During the attack, Mr Harper hid in a closet-like space within a parliament caucus room. The Mounties assigned to protect him were on the other side of the doors to the room. From now on, Mr Paulson said, the officers would guard the prime minister around the clock, wherever he went.
Earlier this week the Mounties said there were about 90 people in the country suspected of planning to join up with extremist fighters abroad or who have returned from such activity.
But Mr Paulson said Zehaf-Bibeau was not on that list nor under surveillance, in part because it was not until after the shooting rampage that they learned from his mother that he wanted to go Syria, where a host of militant groups such as Islamic State (IS) are fighting.
Authorities are investigating how he obtained the rifle, when he should been banned from possessing one because of his criminal record.
Zehaf-Bibeau’s passport application “was not rejected. His passport was not revoked”, Mr Paulson said. “He was waiting to get it, and there was an investigation going on to determine to see whether he would get a passport.”
That obstacle appeared to weigh heavily on Zehaf-Bibeau, who had a string of convictions including assault, robbery, drug and weapons offences.
Abubakir Abdelkareem, who often visited the Ottawa Mission, a homeless shelter where Zehaf-Bibeau stayed in recent weeks, said Zehaf-Bibeau told him he had had a drug problem but had been clean for three months and was trying to steer clear of temptation by going to Libya.
But in the three days before the rampage, “his personality changed completely” Mr Abdelkareem said. “He was not talkative; he was not social” any more and slept during the day. Mr Abdelkareem concluded he was back on drugs.
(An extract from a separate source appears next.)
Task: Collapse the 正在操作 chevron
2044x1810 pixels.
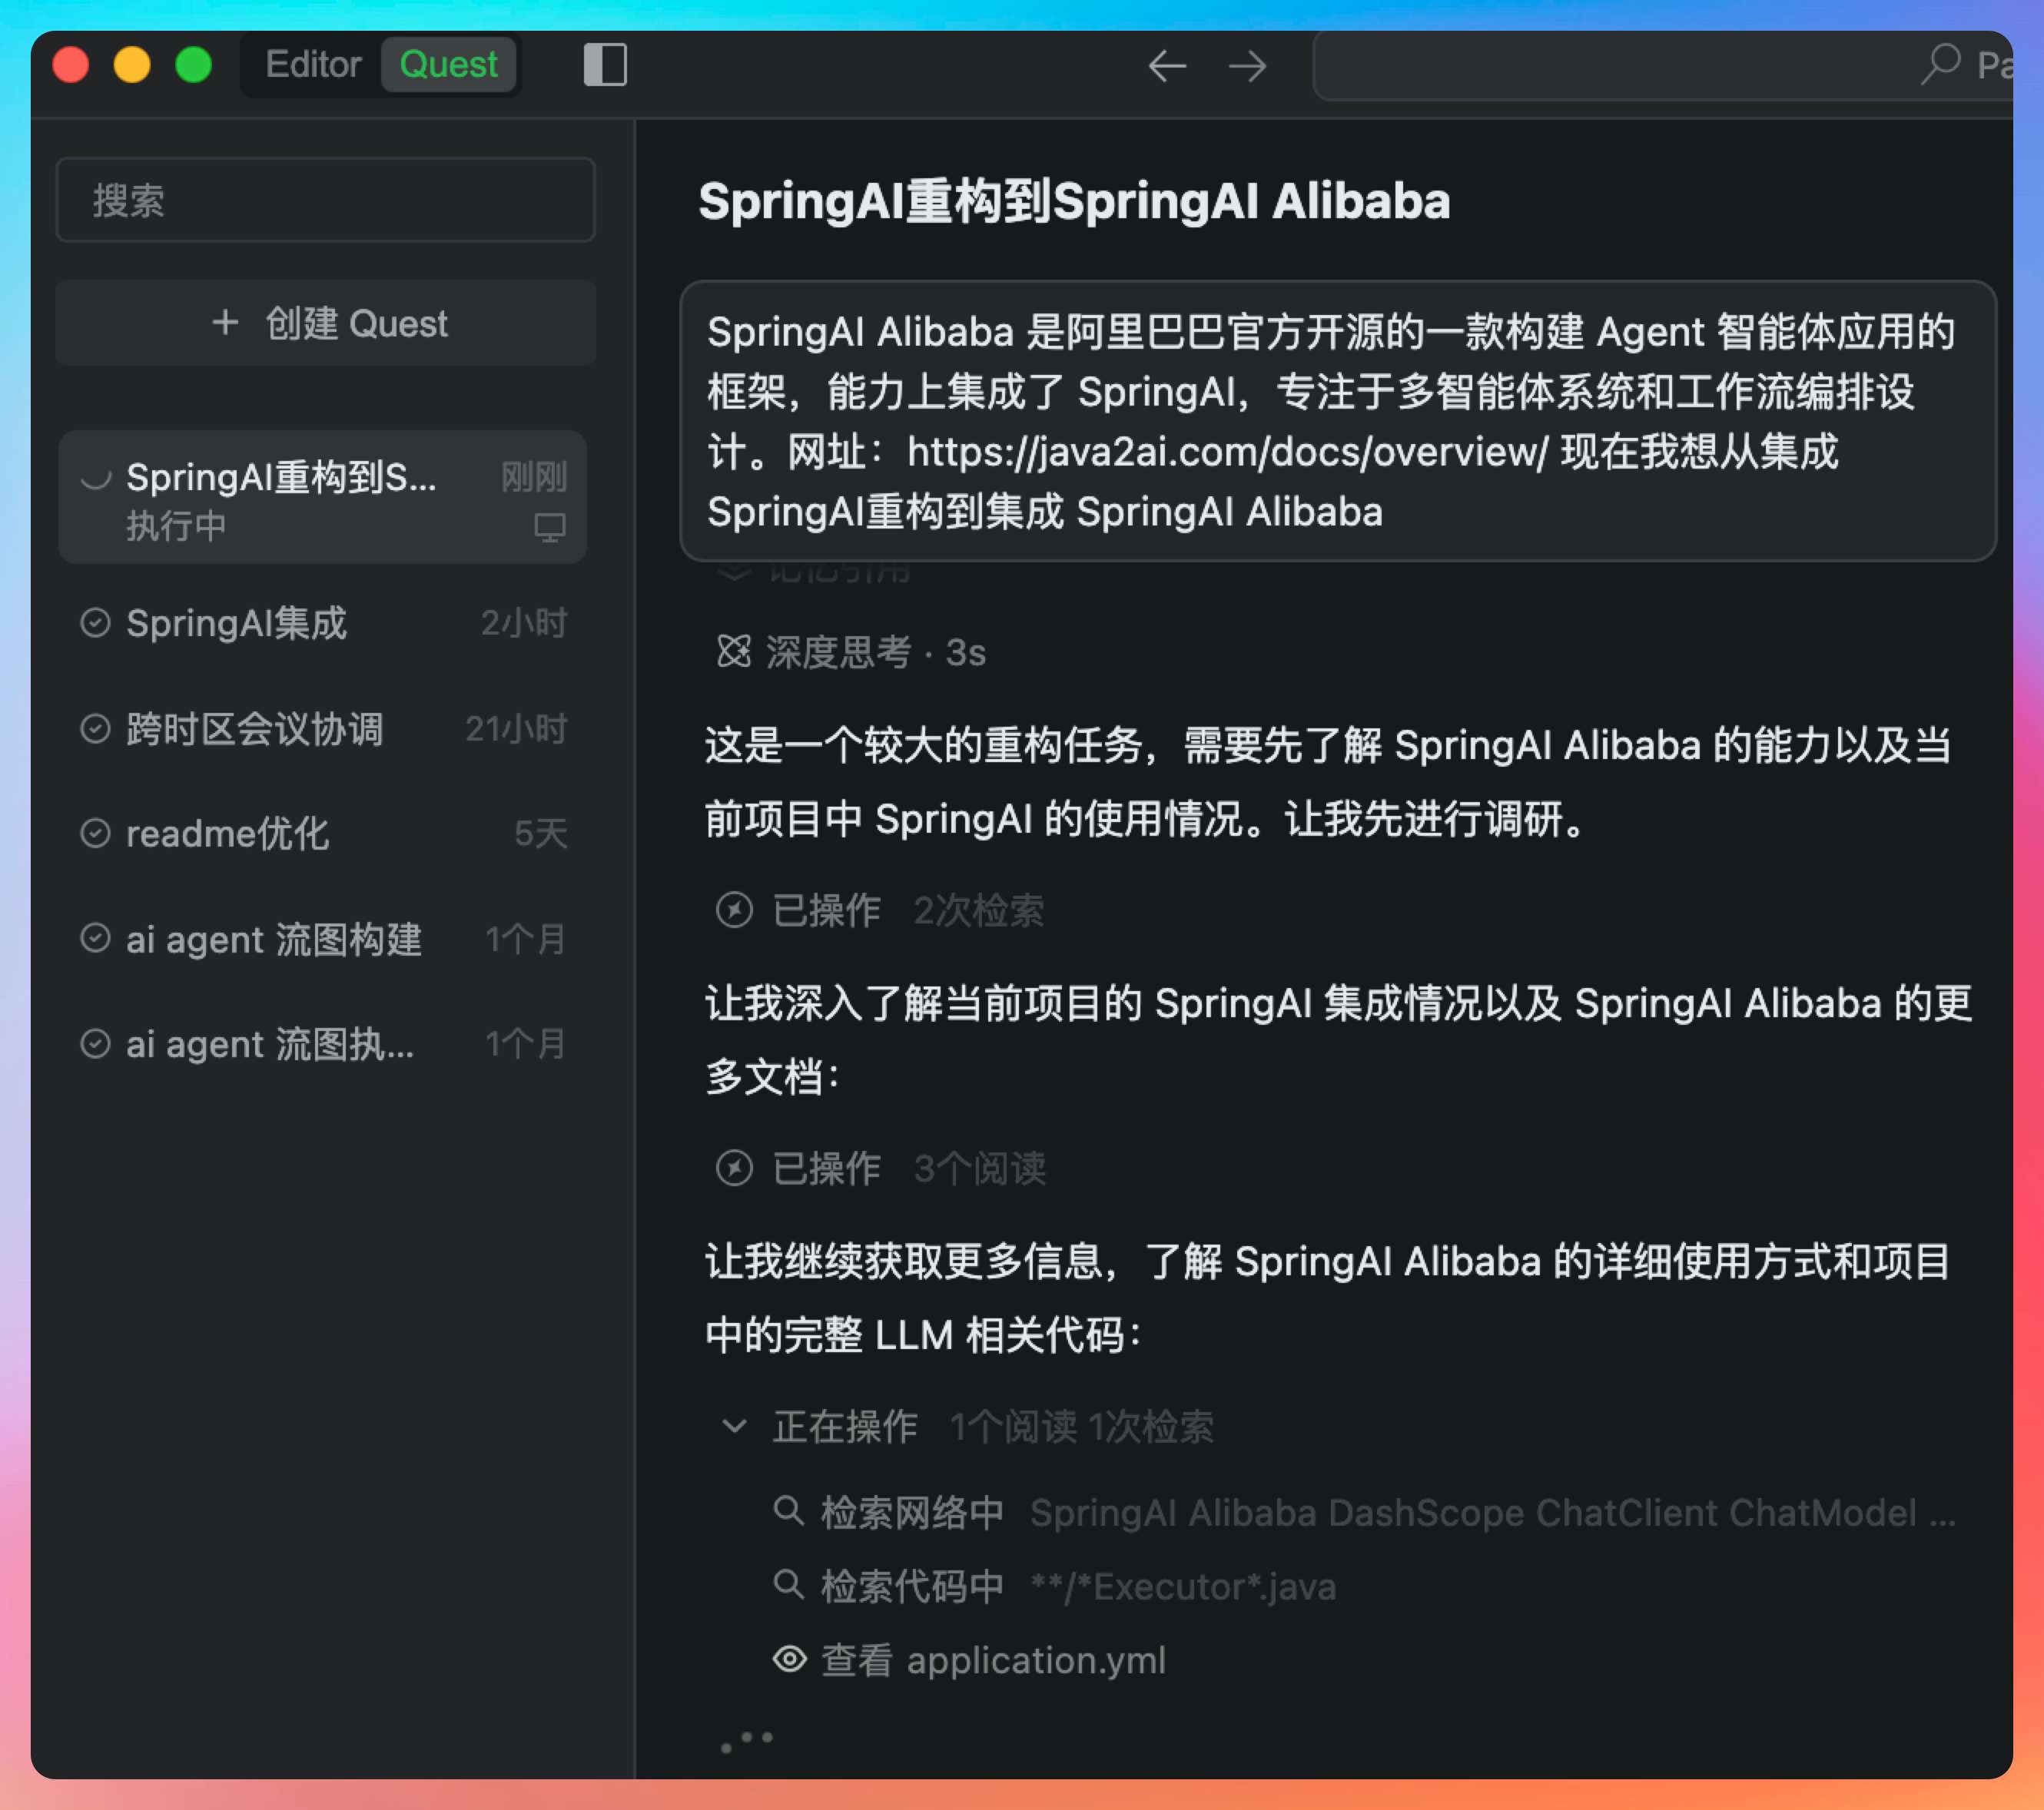Action: [734, 1426]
Lloyd Maxwell, another shelter resident, said Zehaf-Bibeau had lived for some time in Vancouver, then Calgary, then came to Ottawa specifically to try to get a passport, believing that would be more easily accomplished in the nation’s capital.
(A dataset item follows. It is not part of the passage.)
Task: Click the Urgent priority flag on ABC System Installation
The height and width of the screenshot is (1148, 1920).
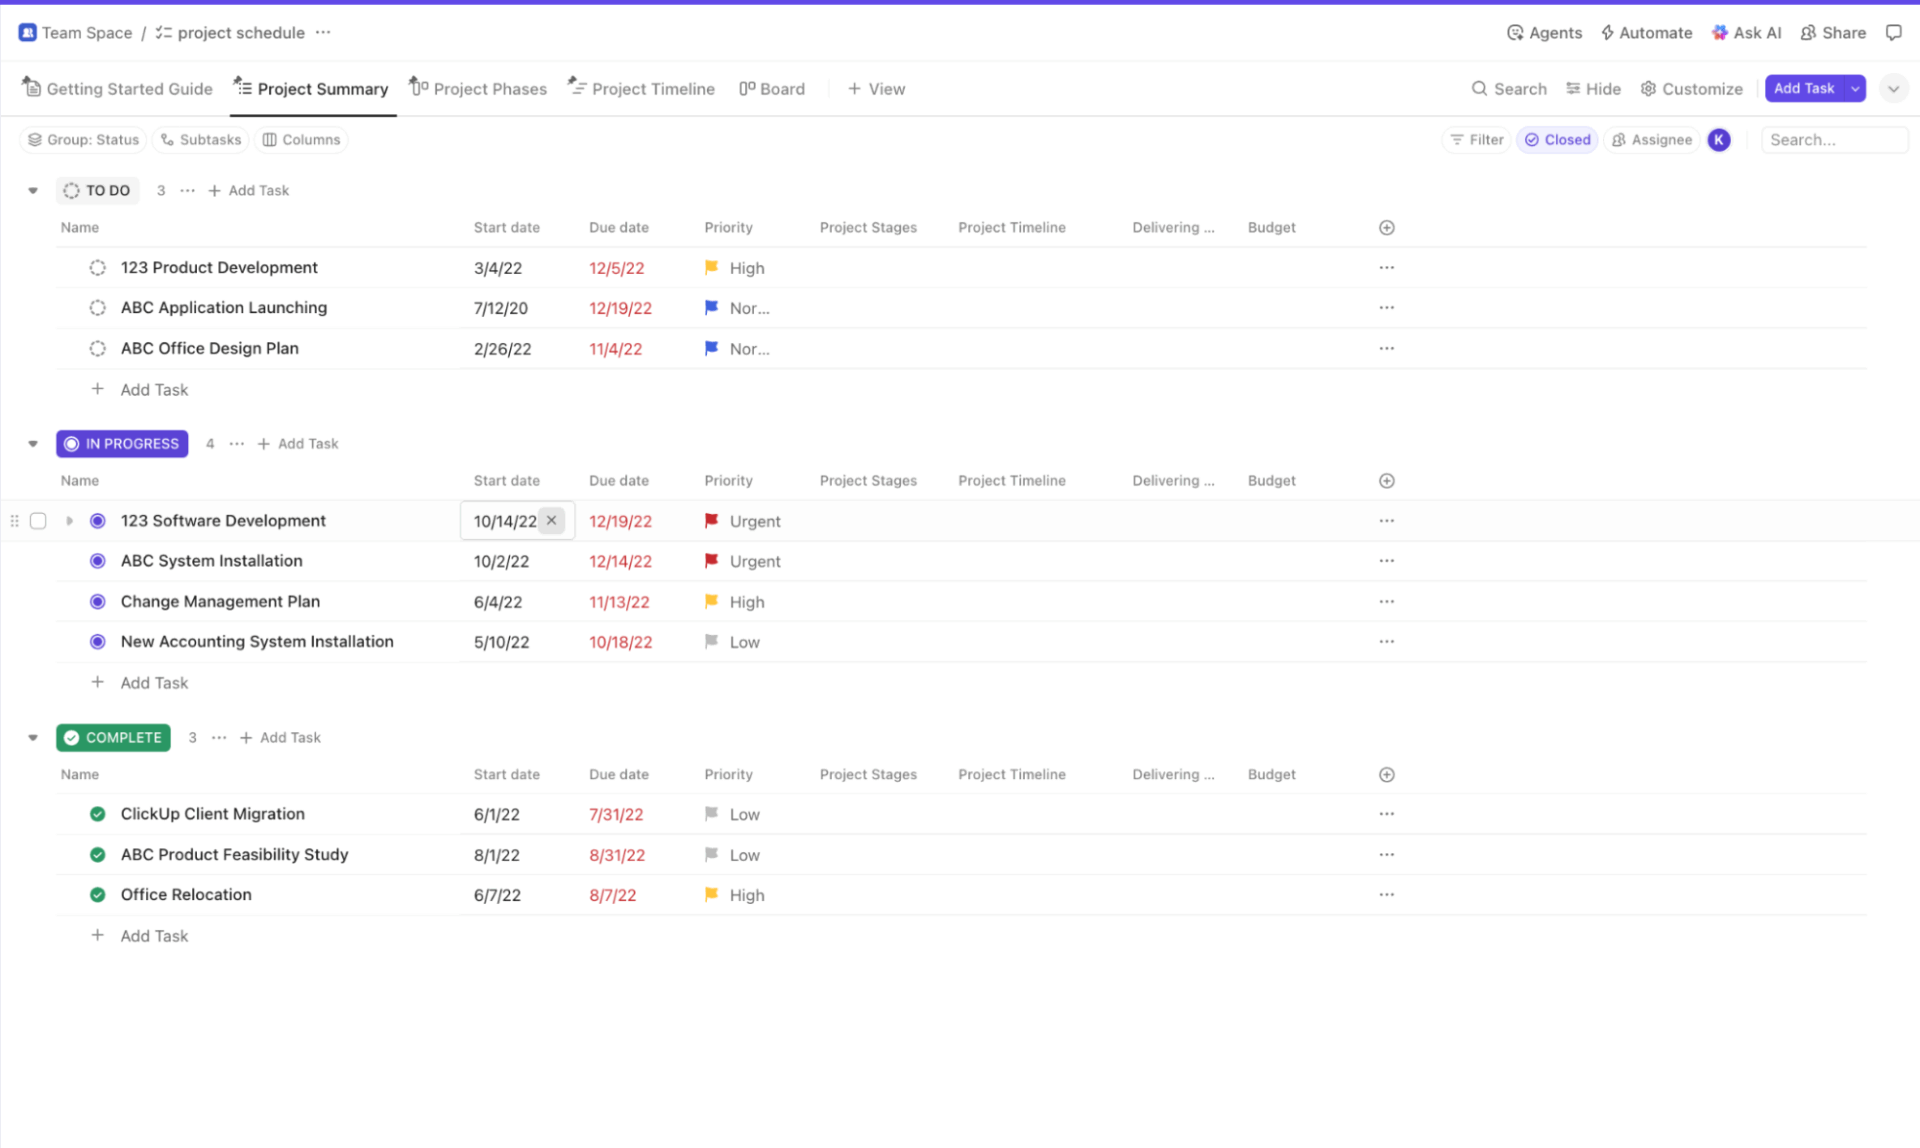Action: [711, 561]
“He didn’t get it, and that made him very agitated,” Mr Maxwell said. Mr Maxwell said he suggested to him that he might be on a no-fly list, and “he kind of looked at me funny, and he walked away”.
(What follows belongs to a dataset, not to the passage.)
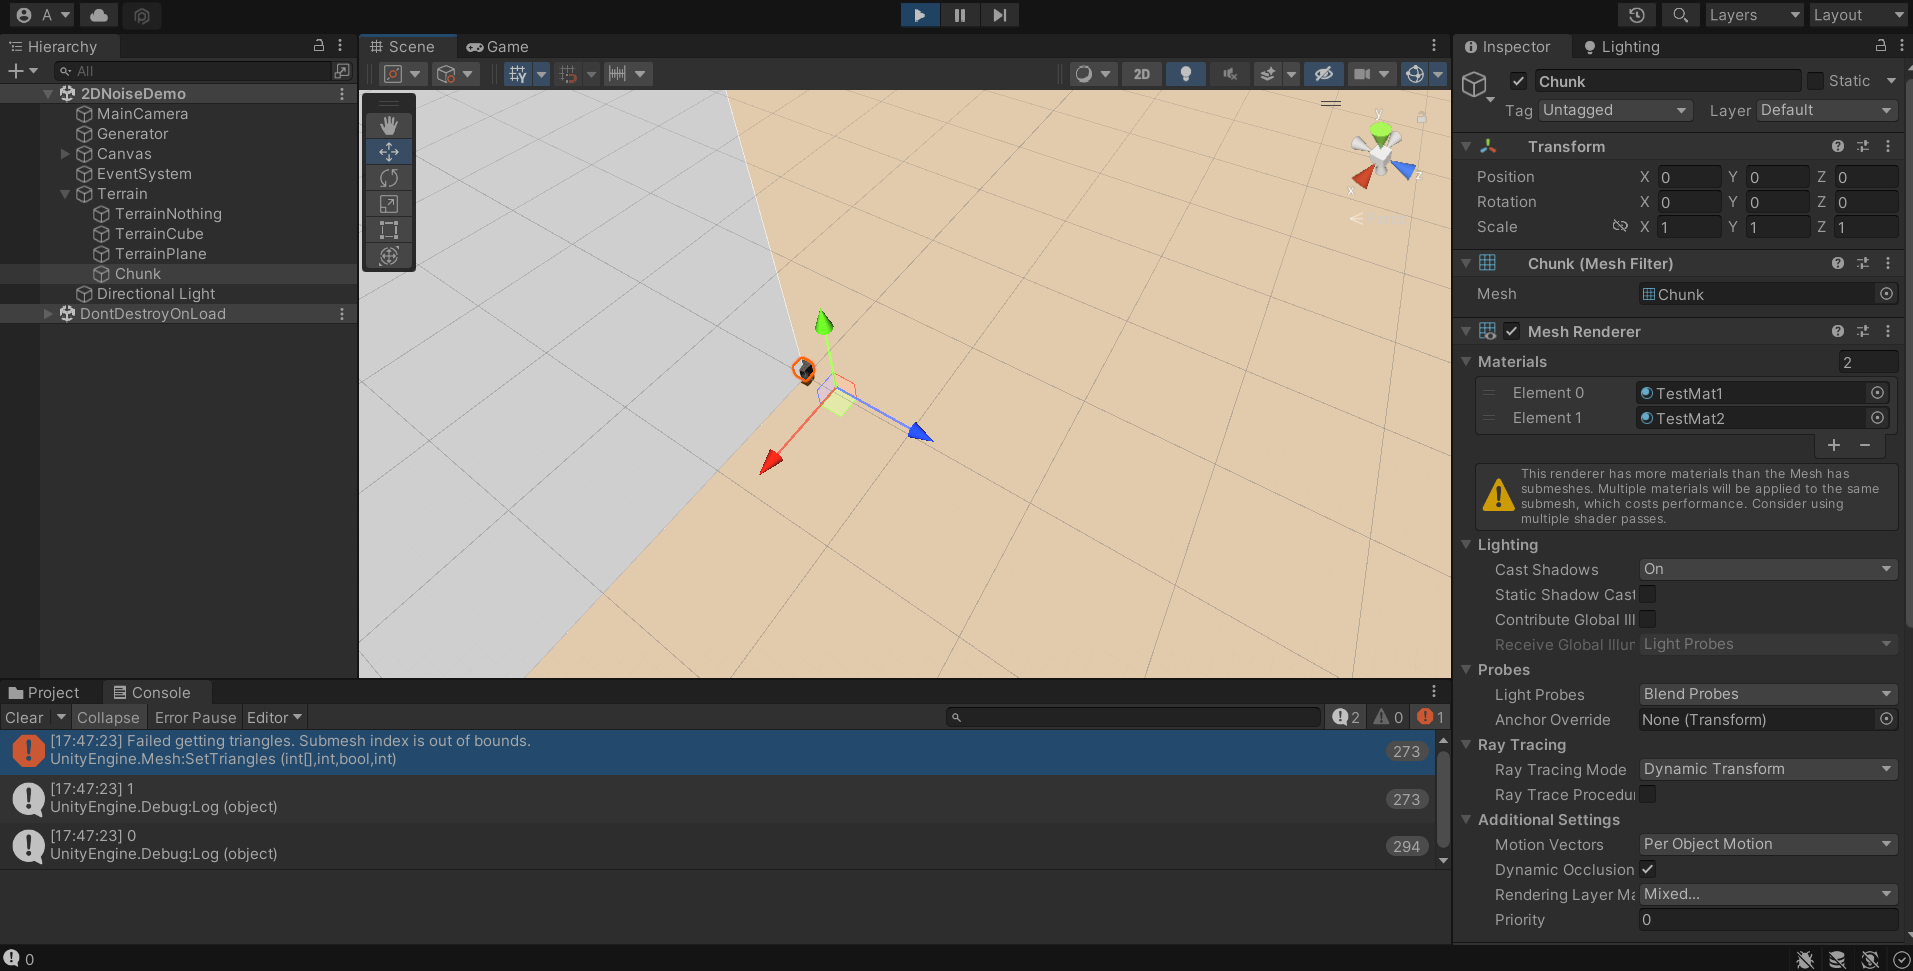The width and height of the screenshot is (1913, 971).
Task: Select the Move tool
Action: pyautogui.click(x=388, y=151)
In an email to the Associated Press expressing horror and sadness at what happened, Zehaf-Bibeau’s mother Susan Bibeau said her son seemed lost and “did not fit in” and that she had not seen him for more than five years until having lunch with him last week. “So I have very little insight to offer,” she said.
In a brief and tearful telephone interview, Ms Bibeau, who has homes in Montreal and Ottawa, said she was crying for the victims of the shooting rampage, not her son.
“Can you ever explain something like this?” she said. “We are sorry.”
While he was living in Vancouver in 2011, Zehaf-Bibeau was arrested for robbery, but during a court-ordered psychological evaluation he said he committed the crime for the sole purpose of getting incarcerated.
“He wants to be in jail as he believes this is the only way he can overcome his addiction to crack cocaine,” the report said. “He has been a devoted (Muslim) for seven years and he believes he must spend time in jail as a sacrifice to pay for his mistakes in the past and he hopes to be a better man when he is eventually released.”
He pleaded guilty to a lesser charge of making threats and was released after just over two months.
The bloodshed has raised fears that Canada is suffering reprisals – perhaps so-called lone-wolf attacks – for joining the US-led air campaign against IS extremists in Iraq and Syria.
On Monday, a man described as an “Isil (IS)-inspired terrorist” ran over two soldiers in a car park in Quebec, killing one and injuring the other before being shot dead by police. Before the attack authorities feared he had jihadist ambitions and seized his passport when he tried to travel to Turkey.
In the wake of the tragedy, all members of the Canadian military have been ordered to avoid wearing uniforms in public while doing things such as shopping or eating at restaurants.
Green Party leader Elizabeth May said this week’s attacks were probably “the acts of isolated, disturbed and deeply troubled men who were drawn to something crazy”.